In the early 1990s international politics paid attention to climate protection. Long years of negotiation, which had their origin in the Earth Summit in Rio de Janeiro in 1992, reached a peak in 1997 with the Kyoto Protocol on the reduction of greenhouse gas emissions. The Kyoto Protocol expires in 2012. Its follow-up, which is to be decided in December 2009 in Copenhagen, has been a hot topic of negotiation for months now.

An important pillar of the Kyoto Protocol is its flexible mechanisms – Emissions Trading, Joint Implementation and the Clean Development Mechanism (CDM) – which are designed as measures for achieving greenhouse gas emission reductions. They would have to play a significant role in the follow-up, since they have been established and tried and tested worldwide in the last few years.

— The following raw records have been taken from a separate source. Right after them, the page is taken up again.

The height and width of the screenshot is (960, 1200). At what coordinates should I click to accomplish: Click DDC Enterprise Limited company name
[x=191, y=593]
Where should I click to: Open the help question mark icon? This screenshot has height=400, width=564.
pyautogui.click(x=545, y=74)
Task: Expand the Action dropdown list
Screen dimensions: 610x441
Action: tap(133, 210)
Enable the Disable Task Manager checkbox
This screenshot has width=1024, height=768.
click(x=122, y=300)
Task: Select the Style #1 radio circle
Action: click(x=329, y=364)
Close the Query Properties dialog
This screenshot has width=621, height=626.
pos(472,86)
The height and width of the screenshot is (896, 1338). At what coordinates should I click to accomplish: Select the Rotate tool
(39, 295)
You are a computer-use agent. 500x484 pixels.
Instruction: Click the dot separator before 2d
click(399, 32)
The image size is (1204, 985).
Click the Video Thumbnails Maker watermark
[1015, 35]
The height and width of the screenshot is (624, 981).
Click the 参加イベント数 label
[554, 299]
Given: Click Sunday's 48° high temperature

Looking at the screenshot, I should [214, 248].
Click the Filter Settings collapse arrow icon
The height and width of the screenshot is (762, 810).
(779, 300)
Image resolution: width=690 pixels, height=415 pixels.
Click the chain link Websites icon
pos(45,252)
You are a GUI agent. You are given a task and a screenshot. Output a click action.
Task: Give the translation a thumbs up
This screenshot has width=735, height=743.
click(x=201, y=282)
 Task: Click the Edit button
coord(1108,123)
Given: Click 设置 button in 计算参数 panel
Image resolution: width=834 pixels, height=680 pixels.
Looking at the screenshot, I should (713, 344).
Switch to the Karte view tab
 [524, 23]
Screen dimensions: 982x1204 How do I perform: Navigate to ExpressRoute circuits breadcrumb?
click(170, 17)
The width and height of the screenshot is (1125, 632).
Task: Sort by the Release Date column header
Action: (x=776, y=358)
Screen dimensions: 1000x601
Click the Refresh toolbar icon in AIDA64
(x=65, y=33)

The CDM, in the spirit of which all Swiss Charter climate projects are being carried out, permits industrial countries to implement climate protection projects in emerging and developing countries and to allow for the calculation of greenhouse gas emission reductions. Behind the CDM is the fact that it makes no difference to the atmosphere and consequently climate protection where greenhouse gases are reduced. Furthermore, through the CDM, environmental and technological know-how is transferred to the host country so that it can use it for its own projects.